- #1

Gianmarco

- 42

- 3

## Homework Statement

Calculate

[tex]

\int_D \frac{dxdydz}{\sqrt{x^2+y^2+(z-A)^2}}, \: A>R

[/tex]

on ## D = {(x,y,z)\: s.t. x^2+y^2+z^2 \leq R^2}##.

## Homework Equations

In spherical coordinates:

[tex]

x=\rho cos\theta sin\phi\\y=\rho sin\theta sin\phi\\ z=cos\phi\\dxdydz=\rho^2sin\phi d\theta d\rho d\phi

[/tex]

## The Attempt at a Solution

Since the integrand is ##\frac{1}{\rho}## of a sphere centered in ##(0,0,A)##, I think the most logical change of coordinates is:

[tex]

x=\rho cos\theta sin\phi\\y=\rho sin\theta sin\phi\\ z=\rho cos\phi + A

[/tex]

I am centered at a point ##(0,0,A)##, so nothing changed with respect to the xy-plane, therefore ##0 \leq \theta \leq 2\pi##; that much is obvious. And, since A>R, the boundaries for ##\rho## are ##A-R \leq \rho \leq A+R##. I found those geometrically.
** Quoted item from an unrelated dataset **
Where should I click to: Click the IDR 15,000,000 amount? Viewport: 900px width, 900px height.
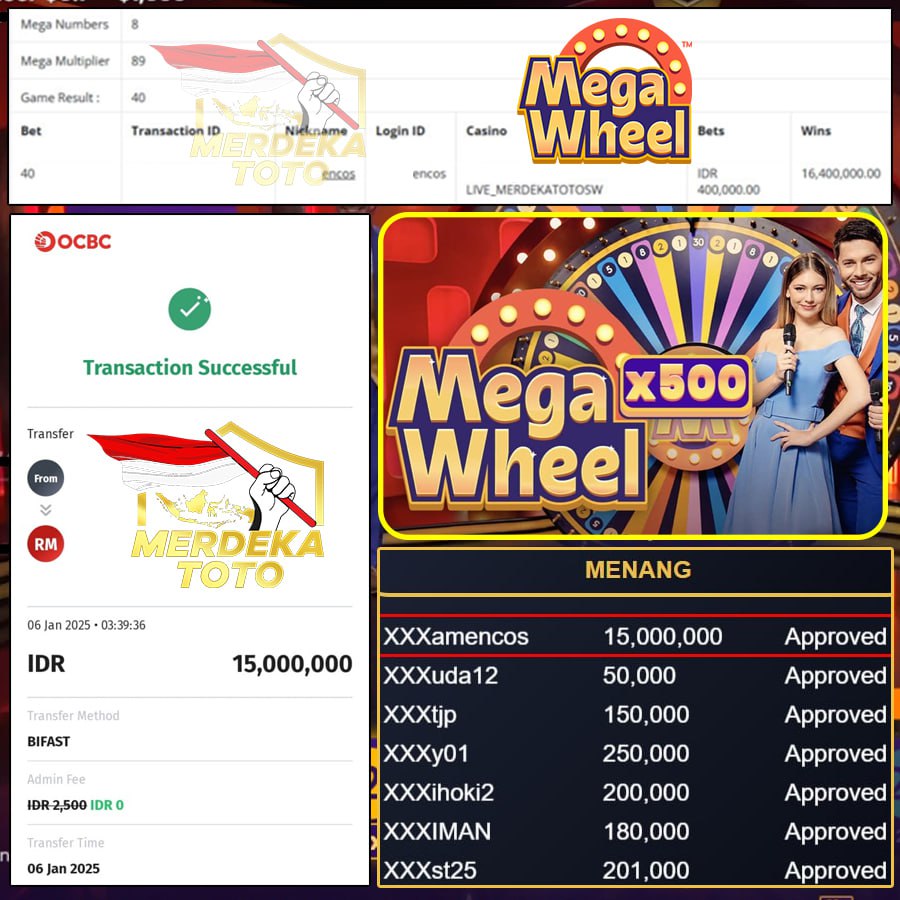[189, 664]
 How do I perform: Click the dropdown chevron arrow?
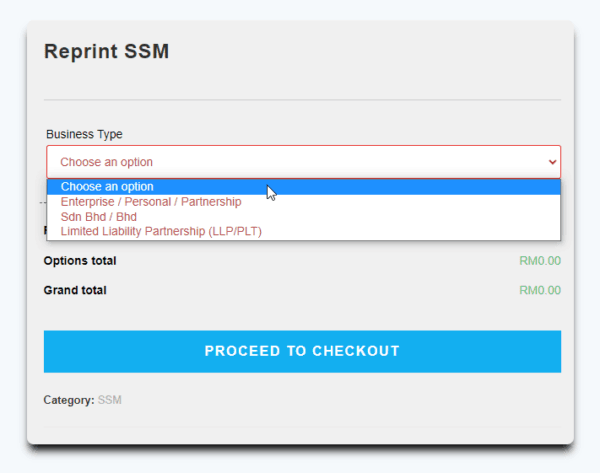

Changing the variables to##\rho, \theta, \phi## in D we get:

##\rho^2 + 2\rho Acos\phi + A^2 \leq R^2##

And at this point I have no idea. Solving for ##\phi## would give me an upper limit, but it would be a an arccos of the form ##arccos(\frac{a}{\rho} - b\rho)## which I'd have to integrate in ##\rho## afterwards. Any ideas?